Immédiate five-step action plan
- Assess your immédiate resources: Take a complete inventory of your resources: emergency savings, Employment Insurance (55% of insurable earnings, maximum about $668 per week), mortgage insurance if you subscribed to job loss coverage, severance pay from employer, liquidable investments (TFSA, non-registered accounts), and your spouse's income if applicable. Calculate how many months you can hold without employment income.
- Contact your lender immediately, before missing a payment: Call the borrower assistance service (not general customer service) and explain your situation honestly. Indicate the cause of job loss, your current resources, and your plan for returning to employment. Lenders prefer finding solutions rather than initiating costly foreclosure proceedings. Ask about deferral, modification, or temporary arrangement options.
- Check all your insurance: Job loss insurance on the mortgage (check the 30 to 90 day waiting period and exclusions such as voluntary resignation or dismissal for cause), former employer group insurance that may continue temporarily, and severance pay that can be spread out or paid in a lump sum. Submit your claims as quickly as possible.
- Consult an AMF-certified mortgage broker: A broker can negotiate with your lender on your behalf through their professional relationships and expertise. They also explore alternatives: refinancing with another lender if you have enough equity, transfer to a lender offering better deferral conditions, or debt consolidation to reduce your total monthly obligations.
- Adjust your budget and prioritize the mortgage: Immediately reduce all non-essential expenses. The mortgage must be your absolute payment priority to protect your credit score and assets. Suspend prepayments and non-essential savings contributions. Every dollar counts during the transition period.
Modification options available from lenders
- Full payment deferral (1 to 6 months): no payment during the period, but interest accrues and is added to principal. On a $300,000 loan at 5%, a 3-month deferral adds about $3,750 to principal.

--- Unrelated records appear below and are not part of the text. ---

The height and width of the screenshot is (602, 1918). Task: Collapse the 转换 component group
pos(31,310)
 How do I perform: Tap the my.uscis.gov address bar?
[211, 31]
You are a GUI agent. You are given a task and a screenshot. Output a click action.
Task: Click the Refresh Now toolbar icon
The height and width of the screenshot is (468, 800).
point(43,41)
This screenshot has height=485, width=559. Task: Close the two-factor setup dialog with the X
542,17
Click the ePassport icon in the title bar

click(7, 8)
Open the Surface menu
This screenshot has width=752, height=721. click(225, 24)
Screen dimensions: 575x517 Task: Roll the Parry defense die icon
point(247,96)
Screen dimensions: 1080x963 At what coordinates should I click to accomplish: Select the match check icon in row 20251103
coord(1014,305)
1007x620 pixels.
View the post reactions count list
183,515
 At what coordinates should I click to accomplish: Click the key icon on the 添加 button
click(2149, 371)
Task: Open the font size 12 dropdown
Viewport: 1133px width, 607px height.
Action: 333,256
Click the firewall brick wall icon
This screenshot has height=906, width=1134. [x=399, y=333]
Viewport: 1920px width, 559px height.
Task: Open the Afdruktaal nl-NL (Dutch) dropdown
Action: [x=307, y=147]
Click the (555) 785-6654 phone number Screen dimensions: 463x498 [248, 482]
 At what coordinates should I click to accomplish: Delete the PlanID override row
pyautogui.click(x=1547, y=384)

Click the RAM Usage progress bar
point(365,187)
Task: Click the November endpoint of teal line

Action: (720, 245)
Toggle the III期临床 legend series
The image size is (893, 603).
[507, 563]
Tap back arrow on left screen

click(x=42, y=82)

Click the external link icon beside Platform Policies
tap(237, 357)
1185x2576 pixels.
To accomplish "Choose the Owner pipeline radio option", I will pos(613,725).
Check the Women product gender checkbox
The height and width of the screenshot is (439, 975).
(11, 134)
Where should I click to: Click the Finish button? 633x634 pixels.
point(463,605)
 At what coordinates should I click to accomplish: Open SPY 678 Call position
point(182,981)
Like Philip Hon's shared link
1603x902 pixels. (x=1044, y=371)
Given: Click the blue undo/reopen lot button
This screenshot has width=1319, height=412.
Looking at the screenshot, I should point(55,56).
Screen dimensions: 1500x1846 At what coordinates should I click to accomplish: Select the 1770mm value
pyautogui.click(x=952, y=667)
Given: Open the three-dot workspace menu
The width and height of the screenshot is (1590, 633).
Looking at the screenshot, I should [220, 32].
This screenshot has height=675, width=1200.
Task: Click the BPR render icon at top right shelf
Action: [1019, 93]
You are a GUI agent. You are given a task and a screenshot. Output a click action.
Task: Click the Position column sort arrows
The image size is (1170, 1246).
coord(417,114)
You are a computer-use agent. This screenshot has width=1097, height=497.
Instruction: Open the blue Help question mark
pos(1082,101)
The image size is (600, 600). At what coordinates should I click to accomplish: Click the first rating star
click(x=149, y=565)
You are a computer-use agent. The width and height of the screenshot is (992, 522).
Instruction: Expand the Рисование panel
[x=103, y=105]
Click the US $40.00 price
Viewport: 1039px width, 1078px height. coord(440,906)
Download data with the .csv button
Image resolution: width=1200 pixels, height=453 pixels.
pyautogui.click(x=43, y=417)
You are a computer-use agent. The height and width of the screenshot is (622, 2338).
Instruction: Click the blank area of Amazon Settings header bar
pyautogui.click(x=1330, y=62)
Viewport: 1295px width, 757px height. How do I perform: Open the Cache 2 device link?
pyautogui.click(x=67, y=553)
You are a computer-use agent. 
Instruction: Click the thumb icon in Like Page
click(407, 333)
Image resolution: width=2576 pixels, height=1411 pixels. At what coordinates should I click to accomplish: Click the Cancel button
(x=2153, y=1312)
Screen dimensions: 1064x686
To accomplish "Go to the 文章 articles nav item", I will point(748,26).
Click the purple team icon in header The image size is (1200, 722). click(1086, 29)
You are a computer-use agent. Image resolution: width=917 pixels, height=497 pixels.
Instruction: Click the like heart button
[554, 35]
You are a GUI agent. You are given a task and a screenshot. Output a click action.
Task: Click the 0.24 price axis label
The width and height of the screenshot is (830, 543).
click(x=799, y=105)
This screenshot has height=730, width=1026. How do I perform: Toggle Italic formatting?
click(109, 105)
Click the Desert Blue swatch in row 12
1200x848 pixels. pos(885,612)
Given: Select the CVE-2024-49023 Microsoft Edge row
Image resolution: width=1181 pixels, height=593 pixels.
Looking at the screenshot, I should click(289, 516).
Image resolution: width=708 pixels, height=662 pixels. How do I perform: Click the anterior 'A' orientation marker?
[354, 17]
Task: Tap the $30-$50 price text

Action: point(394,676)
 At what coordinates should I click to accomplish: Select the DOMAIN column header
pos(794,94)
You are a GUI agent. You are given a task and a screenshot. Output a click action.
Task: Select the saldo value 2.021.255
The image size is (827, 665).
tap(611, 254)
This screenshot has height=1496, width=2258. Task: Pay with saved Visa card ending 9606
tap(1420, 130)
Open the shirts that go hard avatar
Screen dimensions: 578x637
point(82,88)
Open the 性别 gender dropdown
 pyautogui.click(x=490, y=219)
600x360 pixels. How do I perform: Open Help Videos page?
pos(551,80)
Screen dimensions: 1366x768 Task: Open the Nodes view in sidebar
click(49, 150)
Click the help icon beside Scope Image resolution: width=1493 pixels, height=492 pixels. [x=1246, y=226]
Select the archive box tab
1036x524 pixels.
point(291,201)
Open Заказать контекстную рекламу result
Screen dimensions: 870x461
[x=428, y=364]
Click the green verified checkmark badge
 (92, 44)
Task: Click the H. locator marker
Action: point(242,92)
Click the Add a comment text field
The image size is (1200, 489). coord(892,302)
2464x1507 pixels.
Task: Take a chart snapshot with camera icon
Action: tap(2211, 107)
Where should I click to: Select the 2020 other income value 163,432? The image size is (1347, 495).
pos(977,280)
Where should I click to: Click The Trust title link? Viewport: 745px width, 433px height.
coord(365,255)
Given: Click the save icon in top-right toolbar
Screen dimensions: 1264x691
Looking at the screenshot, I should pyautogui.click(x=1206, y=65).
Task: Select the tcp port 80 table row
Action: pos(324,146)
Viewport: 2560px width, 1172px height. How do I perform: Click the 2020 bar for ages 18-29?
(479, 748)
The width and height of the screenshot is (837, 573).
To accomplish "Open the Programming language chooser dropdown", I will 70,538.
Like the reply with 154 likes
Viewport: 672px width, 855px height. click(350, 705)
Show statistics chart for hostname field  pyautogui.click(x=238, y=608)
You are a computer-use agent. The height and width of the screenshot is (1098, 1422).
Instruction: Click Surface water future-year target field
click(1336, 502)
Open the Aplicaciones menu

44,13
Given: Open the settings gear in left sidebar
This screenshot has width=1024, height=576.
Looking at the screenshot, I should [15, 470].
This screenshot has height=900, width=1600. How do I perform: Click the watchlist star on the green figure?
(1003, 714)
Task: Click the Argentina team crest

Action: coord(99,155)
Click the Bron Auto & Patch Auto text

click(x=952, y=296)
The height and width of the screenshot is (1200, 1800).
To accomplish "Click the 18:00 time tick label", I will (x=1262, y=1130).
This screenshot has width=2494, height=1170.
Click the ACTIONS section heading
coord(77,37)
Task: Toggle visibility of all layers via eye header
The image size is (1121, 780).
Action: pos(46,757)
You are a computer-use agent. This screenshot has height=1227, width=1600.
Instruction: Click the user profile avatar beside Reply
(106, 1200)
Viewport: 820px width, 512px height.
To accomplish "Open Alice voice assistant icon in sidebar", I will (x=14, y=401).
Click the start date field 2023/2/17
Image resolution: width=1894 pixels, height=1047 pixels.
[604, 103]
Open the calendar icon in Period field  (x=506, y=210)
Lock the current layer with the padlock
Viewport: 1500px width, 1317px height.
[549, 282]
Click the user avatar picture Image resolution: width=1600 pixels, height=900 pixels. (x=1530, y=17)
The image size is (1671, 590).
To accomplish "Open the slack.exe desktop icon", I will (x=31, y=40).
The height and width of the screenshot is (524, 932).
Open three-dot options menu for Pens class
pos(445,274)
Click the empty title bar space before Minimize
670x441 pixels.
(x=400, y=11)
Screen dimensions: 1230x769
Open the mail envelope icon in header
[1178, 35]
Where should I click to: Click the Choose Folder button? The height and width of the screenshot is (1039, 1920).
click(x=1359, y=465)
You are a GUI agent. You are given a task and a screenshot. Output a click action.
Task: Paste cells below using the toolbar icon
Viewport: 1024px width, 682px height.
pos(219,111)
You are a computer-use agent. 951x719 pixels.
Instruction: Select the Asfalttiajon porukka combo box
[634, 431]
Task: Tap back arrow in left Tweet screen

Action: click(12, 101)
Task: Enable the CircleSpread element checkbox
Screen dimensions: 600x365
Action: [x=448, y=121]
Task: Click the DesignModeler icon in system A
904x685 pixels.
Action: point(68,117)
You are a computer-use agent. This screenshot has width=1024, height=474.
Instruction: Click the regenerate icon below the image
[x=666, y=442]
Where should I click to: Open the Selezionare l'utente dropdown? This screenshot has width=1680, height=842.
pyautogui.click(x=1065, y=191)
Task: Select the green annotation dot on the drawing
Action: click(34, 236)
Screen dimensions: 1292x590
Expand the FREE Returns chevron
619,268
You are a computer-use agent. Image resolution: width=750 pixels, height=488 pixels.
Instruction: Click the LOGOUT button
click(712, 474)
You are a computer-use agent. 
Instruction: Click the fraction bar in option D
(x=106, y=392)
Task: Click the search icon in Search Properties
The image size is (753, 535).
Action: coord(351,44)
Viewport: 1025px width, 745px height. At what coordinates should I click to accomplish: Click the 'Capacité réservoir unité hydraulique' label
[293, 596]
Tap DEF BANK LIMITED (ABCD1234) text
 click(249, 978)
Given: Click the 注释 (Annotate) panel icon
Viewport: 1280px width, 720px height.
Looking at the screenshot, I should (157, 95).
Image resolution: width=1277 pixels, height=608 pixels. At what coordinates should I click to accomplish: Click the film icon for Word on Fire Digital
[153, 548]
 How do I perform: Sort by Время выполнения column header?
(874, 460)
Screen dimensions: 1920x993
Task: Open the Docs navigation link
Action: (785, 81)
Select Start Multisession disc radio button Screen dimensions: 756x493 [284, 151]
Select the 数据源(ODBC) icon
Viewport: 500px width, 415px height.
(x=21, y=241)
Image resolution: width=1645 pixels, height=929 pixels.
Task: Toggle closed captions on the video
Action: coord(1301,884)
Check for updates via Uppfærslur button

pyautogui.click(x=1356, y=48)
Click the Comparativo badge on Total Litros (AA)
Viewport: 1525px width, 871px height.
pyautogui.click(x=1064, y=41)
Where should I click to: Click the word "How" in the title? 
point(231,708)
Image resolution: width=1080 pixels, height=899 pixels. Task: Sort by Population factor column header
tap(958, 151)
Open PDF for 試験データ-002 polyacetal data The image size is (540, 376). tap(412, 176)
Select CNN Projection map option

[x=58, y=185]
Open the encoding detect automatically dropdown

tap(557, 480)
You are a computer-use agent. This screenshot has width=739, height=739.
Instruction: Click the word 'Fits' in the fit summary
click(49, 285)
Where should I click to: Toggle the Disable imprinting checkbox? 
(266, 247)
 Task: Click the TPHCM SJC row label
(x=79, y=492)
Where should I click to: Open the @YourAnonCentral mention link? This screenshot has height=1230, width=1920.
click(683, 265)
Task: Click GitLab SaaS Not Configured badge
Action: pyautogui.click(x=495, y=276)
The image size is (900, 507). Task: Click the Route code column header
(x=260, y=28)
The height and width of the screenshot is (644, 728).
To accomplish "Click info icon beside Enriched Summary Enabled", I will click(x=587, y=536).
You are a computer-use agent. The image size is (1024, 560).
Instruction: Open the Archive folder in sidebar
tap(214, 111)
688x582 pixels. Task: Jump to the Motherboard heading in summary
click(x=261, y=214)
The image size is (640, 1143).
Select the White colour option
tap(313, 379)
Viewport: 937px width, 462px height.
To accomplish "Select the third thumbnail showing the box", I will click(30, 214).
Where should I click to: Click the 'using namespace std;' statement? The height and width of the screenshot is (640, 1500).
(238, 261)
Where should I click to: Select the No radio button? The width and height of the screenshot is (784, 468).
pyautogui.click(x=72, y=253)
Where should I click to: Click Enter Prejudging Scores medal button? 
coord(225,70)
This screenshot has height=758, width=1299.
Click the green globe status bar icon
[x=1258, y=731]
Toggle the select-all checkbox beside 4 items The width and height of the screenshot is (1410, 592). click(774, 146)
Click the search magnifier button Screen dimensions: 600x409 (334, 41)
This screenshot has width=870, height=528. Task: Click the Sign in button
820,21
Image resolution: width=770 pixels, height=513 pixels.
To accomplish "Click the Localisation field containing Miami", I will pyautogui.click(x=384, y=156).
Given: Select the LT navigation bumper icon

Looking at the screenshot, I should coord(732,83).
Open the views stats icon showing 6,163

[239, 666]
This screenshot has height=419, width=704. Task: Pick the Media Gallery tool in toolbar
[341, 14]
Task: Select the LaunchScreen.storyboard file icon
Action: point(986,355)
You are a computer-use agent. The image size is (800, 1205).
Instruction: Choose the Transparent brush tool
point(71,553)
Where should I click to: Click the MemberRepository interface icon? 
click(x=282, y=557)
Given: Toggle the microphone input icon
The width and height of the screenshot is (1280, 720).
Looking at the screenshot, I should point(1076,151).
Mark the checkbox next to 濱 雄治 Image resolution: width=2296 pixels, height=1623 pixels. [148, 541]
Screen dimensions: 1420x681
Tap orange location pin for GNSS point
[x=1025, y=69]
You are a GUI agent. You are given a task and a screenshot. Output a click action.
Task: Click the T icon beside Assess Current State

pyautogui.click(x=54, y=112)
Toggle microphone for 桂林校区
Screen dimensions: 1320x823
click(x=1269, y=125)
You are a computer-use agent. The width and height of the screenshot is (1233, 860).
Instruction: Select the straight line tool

- Amortization extension: reduces monthly payments by 10 to 15% by spreading the debt over a longer period. Amortization can be brought back to the original level at the next renewal.
- Interest-only payments (3 to 12 months): temporarily eliminates principal repayment, reducing payment by 40 to 60%. Principal does not decrease during this period.
- Refinancing: if you have enough equity in the property and a credible return-to-work plan, refinancing can consolidate your debts and reduce your total monthly obligations.
Each option has long-term consequences on the total cost of your mortgage. An AMF-certified broker helps you choose the one that best preserves your overall financial situation, comparing the costs of each scenario with your actual data. The goal is to navigate the difficult period without compromising your assets or future borrowing capacity.